As preocupações centram-se no aumento dos custos, na diminuição das receitas da publicidade e no abrandamento do crescimento das assinaturas. 

Contudo, há esperança de as eleições muito disputadas nos EUA e noutros países possam impulsionar o consumo e o interesse, embora temporariamente e com o potencial de prejudicar ainda mais a confiança.

Os dados do relatório mostram que o tráfego do Facebook para sites de notícias diminuiu 48% em 2023, tendo o tráfego do X/Twitter diminuído 27%.

Este declínio do tráfego de referência das plataformas das redes sociais, leva a uma mudança para os canais directos, com 77% dos inquiridos a indicarem que esta é uma prioridade para o próximo ano.

“Mais especificamente, os editores afirmam que irão dedicar mais esforços ao WhatsApp e ao Instagram na sequência da decisão do Meta de abrir os canais de difusão aos editores. O interesse em redes de vídeo como o TikTok e o YouTube mantém-se forte, enquanto o Google Discover está a tornar-se uma fonte de referência mais importante, mas volátil. Em contrapartida, o sentimento dos editores em relação ao Facebook piorou ainda mais este ano juntamente com o X/Twitter”, detalha o relatório.

Os líderes dos meios de comunicação social planeiam investir em vários formatos, apostando mais no vídeo, boletins informativos (Newsletters) e podcasts, mantendo o foco nos artigos noticiosos – à medida que se inclinam para algumas das poucas áreas remanescentes de crescimento da audiência e dos anunciantes.

O relatório sublinha a importância de contrariar a evitação selectiva de notícias e o cansaço das notícias, com estratégias específicas.
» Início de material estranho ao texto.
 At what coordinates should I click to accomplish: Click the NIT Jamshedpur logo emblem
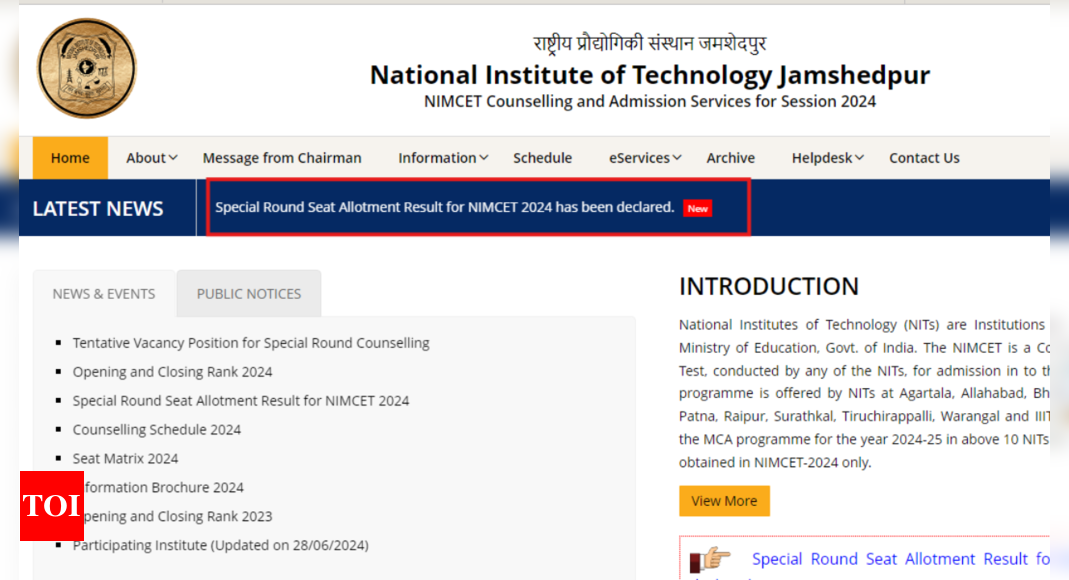[x=87, y=68]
De acordo com o instituto, as notícias dramáticas e fatalistas sobre as alterações climáticas são uma possível fonte de cansaço. No entanto, o instituto observa que alguns editores estão a reagir não se afastando de temas difíceis, mas abordando-os com explicações mais profundas ou com o chamado "jornalismo de soluções".

As estratégias que os editores consideram muito importantes para contrariar estas tendências incluem assim uma melhor explicação de histórias complexas (67%), abordagens mais orientadas para as soluções ou construtivas para contar histórias (44%) e histórias humanas mais inspiradoras (43%).
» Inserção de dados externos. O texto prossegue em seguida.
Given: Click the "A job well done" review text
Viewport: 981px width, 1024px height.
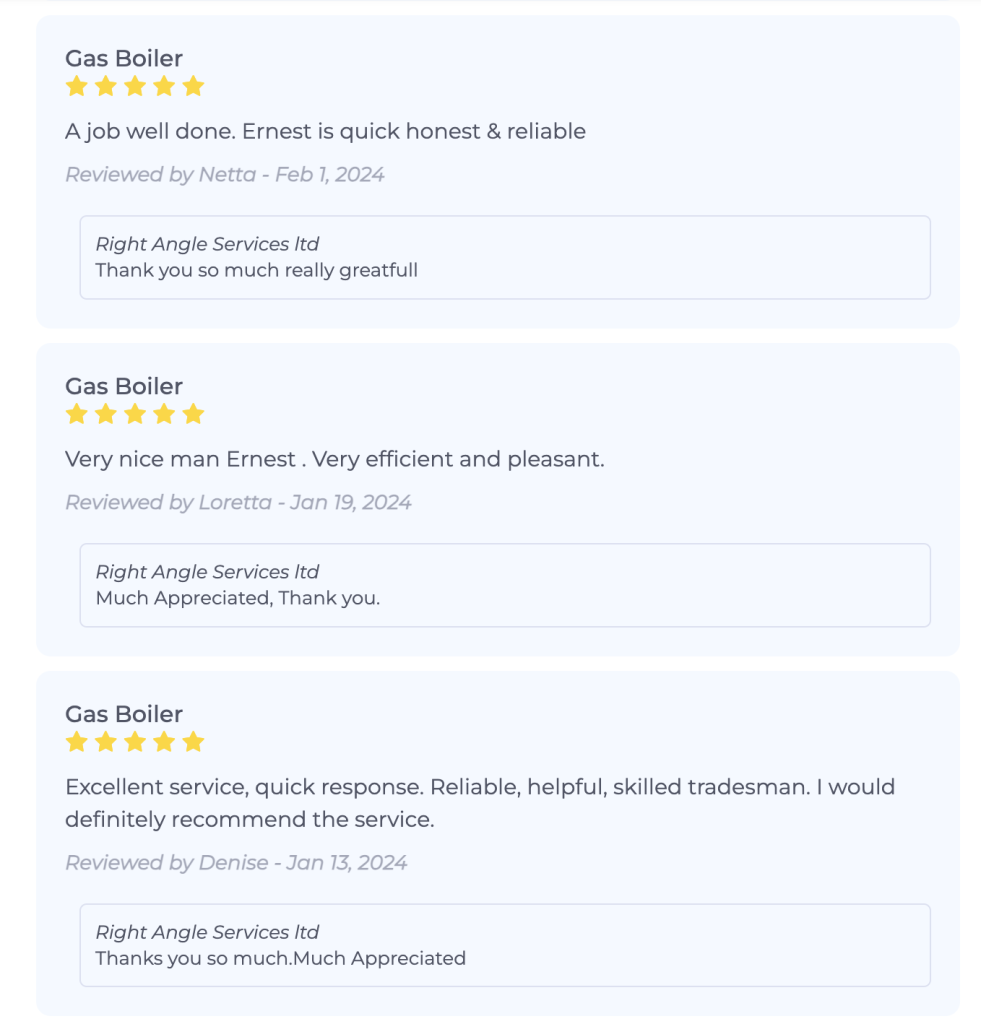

"Algumas redacções têm vindo a aumentar a sua cobertura especializada em tecnologia verde (Bloomberg Green) ou a criar dicas ecológicas e de inspiração para uma vida mais verde", afirma o Instituto Reuters.

A ronda de "Boas notícias" do Tiktok da Earthtopia é consistentemente o seu conteúdo com mais interacções, enquanto a emissora pública irlandesa RTE tem uma série sobre o clima chamada "Climate Heroes", que mostra como os indivíduos e as empresas estão a fazer a diferença.
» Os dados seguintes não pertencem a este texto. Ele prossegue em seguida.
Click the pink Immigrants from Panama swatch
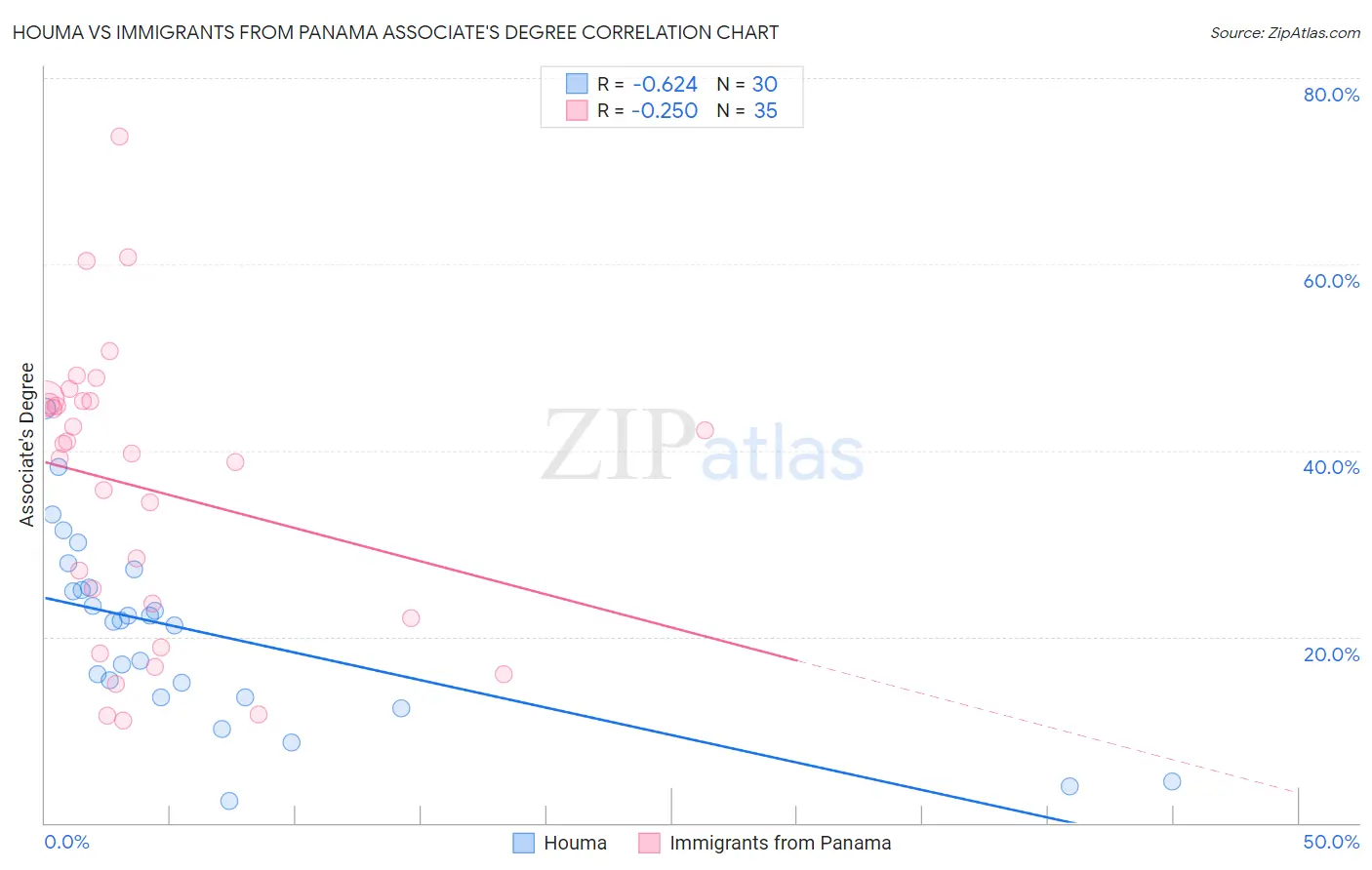Viewport: 1372px width, 870px height. point(650,843)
Do ponto de vista comercial, os modelos de subscrição e adesão são considerados fluxos de receitas cruciais, e os editores expressam um optimismo cauteloso em relação aos acordos de licenciamento com plataformas de IA. 

“A maior parte dos que operam um modelo pago comunicam um ligeiro aumento ou um número estável de subscrições no último ano, apesar das difíceis perspectivas económicas”, refere o relatório.

Entre os 216 inquiridos que utilizam um modelo de subscrição e responderam à pergunta, a maioria afirmou prever um crescimento das subscrições digitais em 2023. Embora 2% tenham registado um grande declínio nas subscrições e 7% um pequeno declínio, 43% afirmaram que as subscrições "aumentaram um pouco" e 30% afirmaram que aumentaram "muito".

Uma vez que vários editores pretendem fazer acordos de licenciamento com plataformas de IA este ano, há pouco optimismo quanto à partilha equitativa dos benefícios, com 35% dos inquiridos a acreditar que a maior parte do dinheiro desses acordos irá para as grandes editoras.

O relatório refere ainda que a utilização da IA para a automatização de notícias back-end (56%) é considerada a utilização mais importante da tecnologia pelos editores inquiridos, seguida da oferta de melhores recomendações (37%) e das utilizações comerciais (28%). Os editores são ambivalentes quanto à utilização da IA para a criação de conteúdos, que é considerada o maior risco para a reputação por mais de metade dos inquiridos.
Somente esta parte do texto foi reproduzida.